(Records from a data source)
══════

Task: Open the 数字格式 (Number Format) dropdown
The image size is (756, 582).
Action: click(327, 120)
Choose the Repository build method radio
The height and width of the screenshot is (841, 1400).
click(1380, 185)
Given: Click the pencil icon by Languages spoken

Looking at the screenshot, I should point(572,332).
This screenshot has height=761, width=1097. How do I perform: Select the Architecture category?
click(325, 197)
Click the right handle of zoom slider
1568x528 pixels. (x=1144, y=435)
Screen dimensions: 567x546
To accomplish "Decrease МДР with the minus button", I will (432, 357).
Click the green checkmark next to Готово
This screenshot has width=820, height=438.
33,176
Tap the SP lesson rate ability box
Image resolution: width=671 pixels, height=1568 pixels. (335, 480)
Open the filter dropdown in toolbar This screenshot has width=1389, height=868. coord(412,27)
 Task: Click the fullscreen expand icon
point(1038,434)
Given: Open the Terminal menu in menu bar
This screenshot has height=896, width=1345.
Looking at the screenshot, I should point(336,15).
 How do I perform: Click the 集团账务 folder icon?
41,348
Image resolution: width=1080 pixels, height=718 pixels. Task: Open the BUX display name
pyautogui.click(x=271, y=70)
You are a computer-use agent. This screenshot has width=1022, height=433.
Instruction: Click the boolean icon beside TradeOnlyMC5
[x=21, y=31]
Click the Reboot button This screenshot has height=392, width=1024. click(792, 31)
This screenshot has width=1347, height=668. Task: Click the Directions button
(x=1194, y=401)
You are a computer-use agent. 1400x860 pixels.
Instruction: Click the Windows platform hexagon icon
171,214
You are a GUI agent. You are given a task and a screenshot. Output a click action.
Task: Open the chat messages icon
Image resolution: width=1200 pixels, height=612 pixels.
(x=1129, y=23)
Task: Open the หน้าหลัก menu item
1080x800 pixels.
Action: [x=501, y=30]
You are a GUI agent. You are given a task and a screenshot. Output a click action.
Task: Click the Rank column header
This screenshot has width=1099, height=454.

══════

PROBLEM DETAILS
Rewrite all the items above, replacing "This screenshot has" with "This image has" everywhere and changing nothing else.

WRITTEN REPLY
Task: Open the 数字格式 (Number Format) dropdown
The image size is (756, 582).
Action: click(327, 120)
Choose the Repository build method radio
The height and width of the screenshot is (841, 1400).
click(1380, 185)
Given: Click the pencil icon by Languages spoken

Looking at the screenshot, I should point(572,332).
This image has height=761, width=1097. How do I perform: Select the Architecture category?
click(325, 197)
Click the right handle of zoom slider
1568x528 pixels. (x=1144, y=435)
Screen dimensions: 567x546
To accomplish "Decrease МДР with the minus button", I will (432, 357).
Click the green checkmark next to Готово
This image has width=820, height=438.
33,176
Tap the SP lesson rate ability box
Image resolution: width=671 pixels, height=1568 pixels. (335, 480)
Open the filter dropdown in toolbar This image has width=1389, height=868. coord(412,27)
 Task: Click the fullscreen expand icon
point(1038,434)
Given: Open the Terminal menu in menu bar
This image has height=896, width=1345.
Looking at the screenshot, I should point(336,15).
 How do I perform: Click the 集团账务 folder icon?
41,348
Image resolution: width=1080 pixels, height=718 pixels. Task: Open the BUX display name
pyautogui.click(x=271, y=70)
You are a computer-use agent. This image has width=1022, height=433.
Instruction: Click the boolean icon beside TradeOnlyMC5
[x=21, y=31]
Click the Reboot button This image has height=392, width=1024. click(792, 31)
This image has width=1347, height=668. Task: Click the Directions button
(x=1194, y=401)
You are a computer-use agent. 1400x860 pixels.
Instruction: Click the Windows platform hexagon icon
171,214
You are a GUI agent. You are given a task and a screenshot. Output a click action.
Task: Open the chat messages icon
Image resolution: width=1200 pixels, height=612 pixels.
(x=1129, y=23)
Task: Open the หน้าหลัก menu item
1080x800 pixels.
Action: [x=501, y=30]
You are a GUI agent. You are given a task and a screenshot. Output a click action.
Task: Click the Rank column header
This image has width=1099, height=454.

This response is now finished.